Family and Politics

Sermon given to Central Christian Church of Great Falls, MT on December 18, 2024. See YouTube here.

Howdy folks, my name is Leigh Larson. 

Thank you for joining me today. I am relatively new to Great Falls and seek ordination through the Disciples of Christ denomination. I was here a month ago, then traveled, had finals, and now I am recovering from being ill. I am thankful to be back here this evening in this lovely community. Tonight, I will be speaking on navigating loved ones and politics. 

Before I begin, I need to introduce myself. After starting in the Episcopal church, I was raised primarily in University Christian, a DoC church in Fort Worth, Texas. My mother moved us from Houston to her hometown of Fort Worth following her divorce. She served as a Stephen’s minister – a lay minister – for the St John’s Episcopal in Houston, but the conservative archbishop of Fort Worth stripped her of her title based on her gender. She attempted to continue to attend Episcopal services until that same archbishop delivered a sermon about submitting to the husband, and she pulled my brother and me by our collars and walked out mid-speech.

I attended the University of Texas at Austin, where I studied International Relations, African studies, and Environmental Sciences, and studied in the Thomas Jefferson program, ‘Core Texts and Ideas’. I served on student government, participated in the UT Outdoor Recreation Club, and graduated as a Presidential Scholar. I aimed to be a lawyer and go into politics, but after interning at the Texas Senate and working for a major criminal defense attorney who defended high-profile people, such as those same politicians in the Senate, I lost the motivation and went into ministry.  

I served in the USAFR Chaplain Corps and at Central Christian DoC church in Denver. Due to personal and financial circumstances, I walked away from seminary and went into tech, and I now run a web and graphic agency. My dog, Professor Huckleberry, and I travel the country in our free time. I have written two children’s books narrated by my dog as he teaches kids about American history and national parks. Following my divorce, I returned to seminary to finish what I started. While I seek ordination, I do not plan to be on any religious institution’s payroll in the future. 

When I returned to seminary, one of my classes asked me to write an autobiographical essay to ground my identity, and another asked about my audience. Who am I, what are my beliefs and values, and who do I minister to? The professors were staunch that we must know ourselves and our audience to maximize efficiency and spiritual caregiving. 

It is a common platitude that we ministers like to say that we minister to everyone and that all are welcome at our table. In a way, we do. Everyone who comes through our doors is welcome to sit at our table and pews, and to listen and share in the Lord. No one will be rejected unless they are physically threatening or disruptive to a meeting. We will always offer shelter, food, prayer, support, or clothing to those who seek it.

Today, I speak on Matthew chapter 10, in which Jesus sent out his 12 disciples and gave them authority to heal, preach God’s word, and denounce injustices. I will also refer to Jesus’s Sermon on the Mount.

————————

### Exercise aim:
Go on with the sermon on family and politics, picking up right after its last sentence. The records after this point come from a separate source.

————————

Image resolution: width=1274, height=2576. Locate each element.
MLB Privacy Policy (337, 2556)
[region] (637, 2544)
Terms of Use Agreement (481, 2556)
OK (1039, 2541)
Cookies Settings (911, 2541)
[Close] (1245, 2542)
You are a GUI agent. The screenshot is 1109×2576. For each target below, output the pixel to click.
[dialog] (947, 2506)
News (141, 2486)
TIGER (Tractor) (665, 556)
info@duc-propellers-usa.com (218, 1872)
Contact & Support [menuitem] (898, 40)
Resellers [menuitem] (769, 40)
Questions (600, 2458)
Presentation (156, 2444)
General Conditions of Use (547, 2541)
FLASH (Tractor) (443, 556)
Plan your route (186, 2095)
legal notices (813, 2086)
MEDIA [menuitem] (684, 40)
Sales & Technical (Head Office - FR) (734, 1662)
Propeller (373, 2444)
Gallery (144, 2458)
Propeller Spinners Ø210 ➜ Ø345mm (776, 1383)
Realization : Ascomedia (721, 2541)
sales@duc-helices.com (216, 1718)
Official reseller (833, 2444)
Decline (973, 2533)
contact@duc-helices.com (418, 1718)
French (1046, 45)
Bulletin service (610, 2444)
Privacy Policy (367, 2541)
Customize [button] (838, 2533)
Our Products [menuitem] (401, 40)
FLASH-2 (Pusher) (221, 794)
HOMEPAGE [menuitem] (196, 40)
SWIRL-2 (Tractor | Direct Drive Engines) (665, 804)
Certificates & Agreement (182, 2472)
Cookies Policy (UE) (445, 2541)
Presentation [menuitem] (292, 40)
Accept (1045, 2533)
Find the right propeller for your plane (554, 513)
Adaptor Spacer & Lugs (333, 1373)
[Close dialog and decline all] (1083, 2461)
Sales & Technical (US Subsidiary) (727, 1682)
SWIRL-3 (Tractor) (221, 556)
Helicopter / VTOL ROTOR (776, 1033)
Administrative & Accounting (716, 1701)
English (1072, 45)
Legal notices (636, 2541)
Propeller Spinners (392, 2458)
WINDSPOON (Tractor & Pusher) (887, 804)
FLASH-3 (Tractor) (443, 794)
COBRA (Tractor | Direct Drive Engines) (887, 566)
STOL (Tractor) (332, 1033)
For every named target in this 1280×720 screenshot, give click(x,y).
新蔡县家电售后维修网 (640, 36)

————————

### Answer to the task:
I speak from the Book of Matthew in light of our political division. Chapter 10 primarily concerns Jesus tasking His followers to go out into a divided world and how to handle foes and challenges. 

And that is precisely what we will discuss today. 

What shall we do with family members and loved ones with values that clash with our own? What should we do when they denounce us for having different ‘opinions’ than they do?

Many of us aim to be spiritual, righteous, loving, and kind. And in that goodwill, we find ourselves at a crossroads with our loved ones. We bury our anger and aim to keep the peace, either in the name of Jesus or for our own comfort. 

But in doing so, we repress righteous, sacred anger, and we do not have peace within ourselves. We betray ourselves when we remember parts of Scripture but forget the rest. Jesus often acted on righteous indignation. He flipped tables over it. At times, anger should be tempered; other times, anger is the soul’s way of alerting us to an injustice. 

In Matthew 10:34-36, Jesus says, “Do not suppose I have come to bring peace to the earth. I did not come to bring peace, but a sword. For I have come to turn a man against his father,  a daughter against her mother, a daughter-in-law against her mother-in-law—a man’s enemies will be the members of his own household.”

And it is here, I say tonight that if I claim that all are welcome, but the wolves come through those doors, my sheep will be nowhere to be found. 

Because I can’t minister to everyone. I can’t stand at a pulpit and expect my values to be shared by everyone. My words will resonate with some more than others. Take what you need and leave the rest. And if nothing resonates, you are free to leave.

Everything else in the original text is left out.